I encountered the following, seemingly simple question: let $H^1(\mathbb{R})=W^{1,2}(\mathbb{R})$ be one of the Sobolev spaces. Suppose we have a sequence $(f_n)_{n\in\mathbb{N}}$ of functions in $H^1(\mathbb{R})$ which converge to some $f\in H^1(\mathbb{R})$ with respect to the standard $H^1(\mathbb{R})$-norm. Does this imply that $(f_n)_{n\in\mathbb{N}}$ also converges to $f$ in $L^\infty(\mathbb{R})$.
I already found the answer for this question for finite intervals and I also found that at least pointwise convergence holds. However, I really need uniform convergence on the unbounded interval. Thanks in advance!
Morrey's inequality states that $W^{1,p}(\mathbb{R}^n)$ is embedded into the Hölder space $C^{0,1-n/p}(\mathbb{R}^n)$.
In your case $n=1$ and $p=2$ so this shows that $H^1(\mathbb{R})$ is continuously embedded into $C^{0,1/2}(\mathbb{R})$, which is turn continuously embedded into $L^{\infty}(\mathbb{R})$ since the topology on the Hölder space is stronger than that of uniform convergence.

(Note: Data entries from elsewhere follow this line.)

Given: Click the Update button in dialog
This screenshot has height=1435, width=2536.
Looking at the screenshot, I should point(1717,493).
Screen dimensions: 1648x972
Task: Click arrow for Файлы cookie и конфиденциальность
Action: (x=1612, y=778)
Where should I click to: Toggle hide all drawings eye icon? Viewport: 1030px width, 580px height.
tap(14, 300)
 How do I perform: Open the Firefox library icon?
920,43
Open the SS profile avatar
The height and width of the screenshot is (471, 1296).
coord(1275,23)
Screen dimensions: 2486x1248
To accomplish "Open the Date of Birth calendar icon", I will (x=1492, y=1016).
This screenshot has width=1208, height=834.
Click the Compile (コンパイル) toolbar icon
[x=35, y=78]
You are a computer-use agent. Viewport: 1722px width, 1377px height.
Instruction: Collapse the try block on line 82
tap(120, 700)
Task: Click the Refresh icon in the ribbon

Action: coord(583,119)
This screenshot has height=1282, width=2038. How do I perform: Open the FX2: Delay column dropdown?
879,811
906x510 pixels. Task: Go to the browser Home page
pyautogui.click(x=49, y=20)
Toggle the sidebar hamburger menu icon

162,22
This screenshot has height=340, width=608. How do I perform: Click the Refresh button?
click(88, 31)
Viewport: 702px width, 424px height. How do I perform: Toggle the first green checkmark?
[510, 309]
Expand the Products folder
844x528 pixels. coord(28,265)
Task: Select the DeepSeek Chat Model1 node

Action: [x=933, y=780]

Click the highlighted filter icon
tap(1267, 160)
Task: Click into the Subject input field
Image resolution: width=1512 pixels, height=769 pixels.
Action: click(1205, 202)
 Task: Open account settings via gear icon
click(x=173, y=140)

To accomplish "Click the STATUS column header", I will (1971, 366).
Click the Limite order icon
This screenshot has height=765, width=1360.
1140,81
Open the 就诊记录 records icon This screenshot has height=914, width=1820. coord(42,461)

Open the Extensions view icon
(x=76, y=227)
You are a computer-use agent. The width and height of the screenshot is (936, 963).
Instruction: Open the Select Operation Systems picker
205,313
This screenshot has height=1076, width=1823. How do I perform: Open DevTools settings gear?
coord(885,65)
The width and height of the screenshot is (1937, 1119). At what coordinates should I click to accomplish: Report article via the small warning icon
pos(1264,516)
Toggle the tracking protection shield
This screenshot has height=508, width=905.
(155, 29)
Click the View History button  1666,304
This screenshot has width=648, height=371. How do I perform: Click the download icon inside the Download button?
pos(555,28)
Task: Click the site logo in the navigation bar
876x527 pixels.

In particular there exists a constant $C>0$ such that $$\|u\|_{\infty}\leq C\|u\|_{H^1}$$ for every $u\in H^1$, which shows that converging sequences w.r.t. to the $H^1$ norm also converge uniformly.
Note: This also works in higher dimensions and on more complicated domains than the whole of $\mathbb{R}^n$.